2.4.2 香椿子多糖總還原力測定 采用普魯士藍法[10]測定香椿子多糖總還原力。分別移取不同濃度Vc溶液與香椿子多糖1.0 mL于10 mL離心管中，加入0.2 mol/L pH 6.6磷酸緩沖溶液2.5 mL和1％鐵氰化鉀溶液2.5 mL混勻，50 ℃水浴保溫20 min，加入10％三氯乙酸溶液2.5 mL混勻，3000 r/min離心10 min，精密移取上清液2.5 mL，加蒸餾水2.5 mL和0.1 ％三氯化鐵0.5 mL，靜置10 min，于700 nm處測定吸光度，以蒸餾水為參比，測定3次，結果見圖1、圖2。

圖1　Vc總還原力測定結果

圖2　香椿子多糖總還原力測定結果

由圖1可知，Vc總還原力隨濃度增加而增加，在0.02～0.20 mg/mL范圍內呈線性關系，回歸方程為Y＝5.410 5X＋0.003 71，r＝0.999 6；可知，當Vc＝0.091 mg/mL時，吸光度為0.50，總還原力達到50％。

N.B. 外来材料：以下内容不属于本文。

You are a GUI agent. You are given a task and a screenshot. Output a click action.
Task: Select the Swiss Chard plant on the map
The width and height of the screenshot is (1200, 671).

由圖2可知，香椿子多糖具有一定還原力，總還原力隨多糖濃度增加而增加，呈劑量依賴關系，在0.2～1.6 mg/mL范圍內有良好線性關系，回歸方程為Y＝0.483 8X＋0.020 2，r＝0.999 5。當香椿子多糖總還原力為50 ％時，多糖濃度為0.991 mg/mL。

2.4.3 香椿子多糖DPPH自由基清除率測定 參照文獻[11-13]，精密移取2.0 mL不同濃度香椿子多糖溶液和Vc溶液于試管中，加入2.0 mL 0.04 mg/mL DPPH溶液混勻，暗處反應30 min，517 nm處測定吸光度（Ai），同時測定2.0 mL DPPH溶液（0.04 mg/mL）與等體積蒸餾水混合溶液的吸光度（A0），不同濃度香椿子多糖溶液與等體積無水乙醇混合液的吸光度（Aj），以Vc作為陽性對照，平行測定3次，取平均值。根據公式DPPH?清除率（％）＝（A0－Ai＋Aj）÷ A0×100％計算。結果見圖3、圖4。可見，在一定濃度范圍內，香椿子多糖對DPPH?有一定清除能力；清除能力隨多糖濃度增加而增加，但低于Vc對DPPH?的清除能力。

圖3　Vc對DPPH·清除作用測定結果

圖4　香椿子多糖對DPPH·清除作用測定結果

在0.002～0.007 mg/mL范圍內，根據Vc清除率，利用Excel2010軟件對曲線進行擬合，得方程Y＝0.005 58e385.03X，r＝0.998 7，可知Vc對DPPH?的IC50為0.005 7 mg/mL；在0.2～1.6 mg/mL范圍內，根據香椿子多糖清除率，同法擬合方程Y＝0.326 8lnX＋0.779 4，r＝0.986 0，可知香椿子多糖對DPPH?的IC50為0.43 mg/mL。

3 小結

本研究以多糖含量為指標，采用正交設計優化香椿子多糖提取工藝，初步建立了香椿子多糖制備方法，為后續香椿子多糖進一步分離純化及活性評價奠定了研究基礎。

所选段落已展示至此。